Spanish football club

Club Deportivo Unión Malacitano is a Spanish football team based in the city of Málaga in the autonomous community of Andalusia. Founded in 2025, they hold home matches at the Estadio Ciudad de Málaga.

==History==
In January 2025, a group of businessmen from Málaga became investors in FC La Unión Atlético, a team from the Region of Murcia that played in the Segunda Federación and which needed money due to a lack of support from the city council and local businesses. However, in order to provide financing, the investment group requested that the team be relocated to Andalusia at the end of the season.
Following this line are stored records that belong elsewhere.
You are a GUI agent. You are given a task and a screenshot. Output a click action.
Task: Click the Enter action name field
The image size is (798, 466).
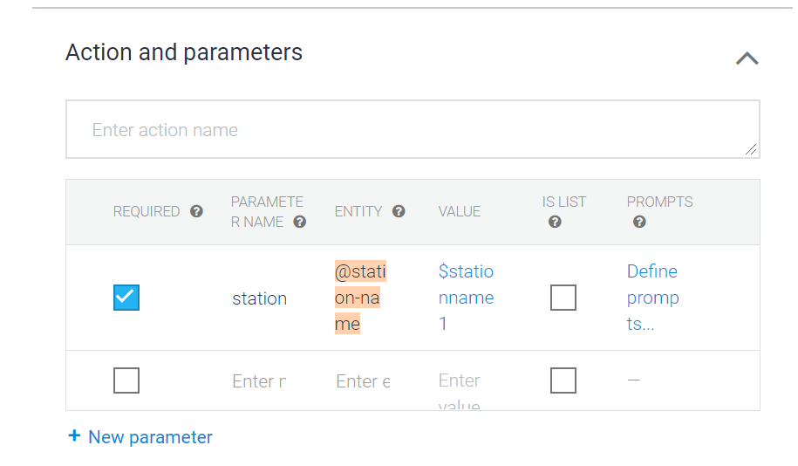(412, 130)
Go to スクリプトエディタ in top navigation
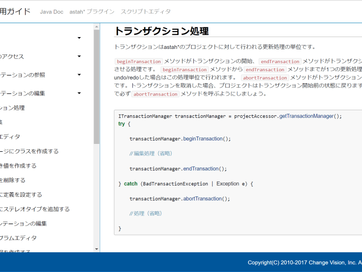Image resolution: width=362 pixels, height=272 pixels. click(x=146, y=12)
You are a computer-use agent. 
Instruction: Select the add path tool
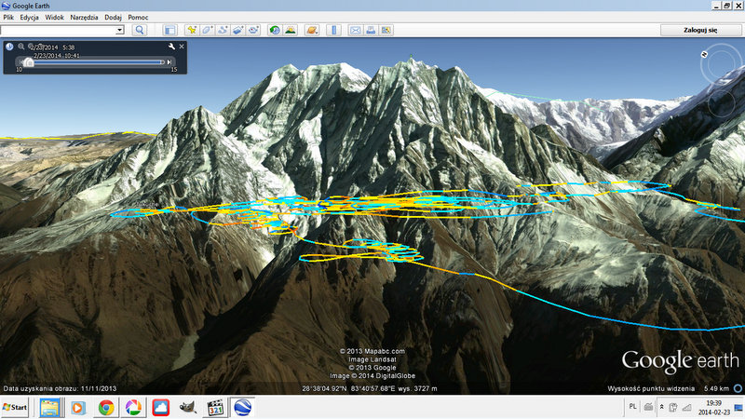(224, 30)
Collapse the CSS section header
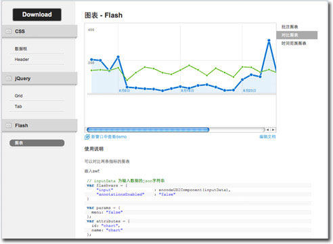Image resolution: width=333 pixels, height=244 pixels. click(39, 31)

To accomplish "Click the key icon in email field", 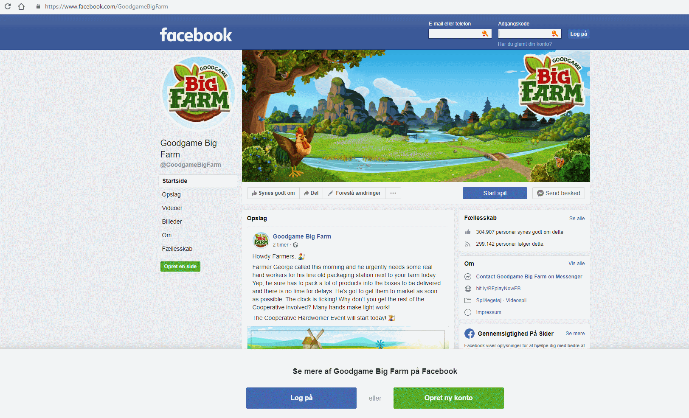I will tap(485, 34).
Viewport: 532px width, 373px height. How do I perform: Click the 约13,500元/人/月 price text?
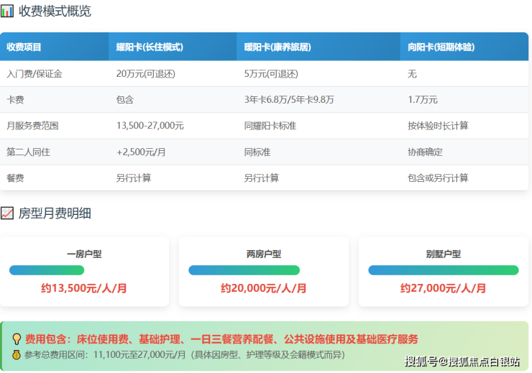[84, 288]
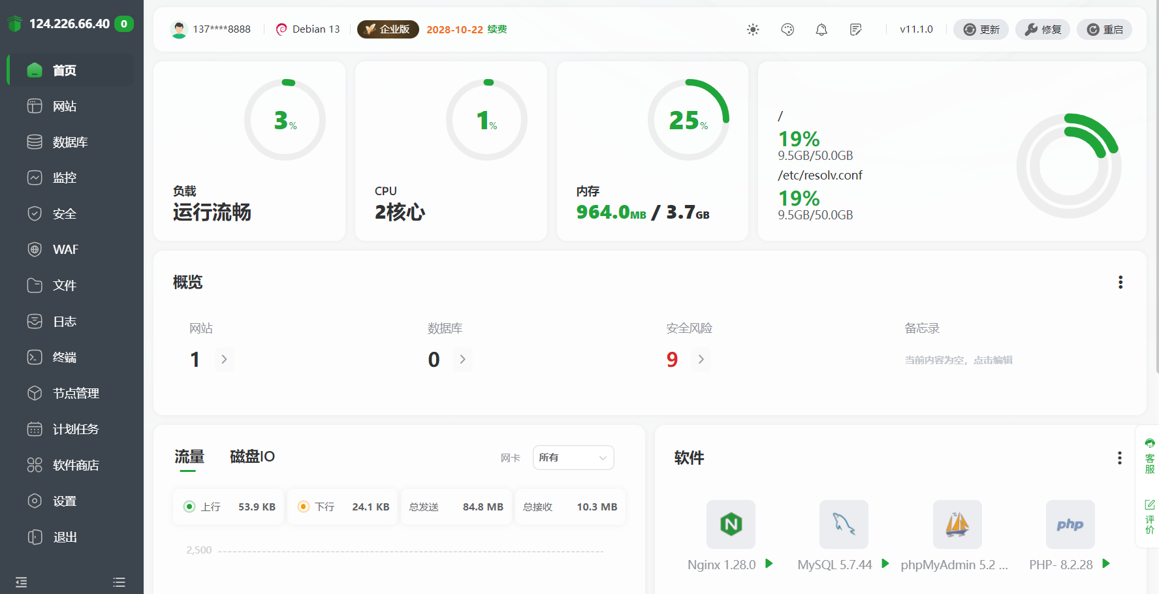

Once the 2024–25 season ended, La Unión Atlético began the relocation process. At the end of June 2025, the request was approved by the RFAF and the FFRM, the governing bodies of football in Andalusia and Murcia. The name and city change was therefore accepted, with Club Deportivo Unión Malacitano becoming the new name of the team.

After the move was approved, the team made its official presentation. The club adopted the purple and green colors as its official colors, as they are the colors of Málaga, although the club crest was adapted from the logo of CD Málaga 1903, a team that competes in regional leagues and which will serve as an affiliate due to the fact that most of the CDU Malacitano investors were already involved in that team.

The team also claims to be the city's second team, after Málaga CF, although it does not seek to compete with them. However, the owners of CDU Malacitano had previously attempted to take over ownership of the city's main team. The project was therefore compared to other attempts to supplant the city's traditional club, such as Granada 74 CF.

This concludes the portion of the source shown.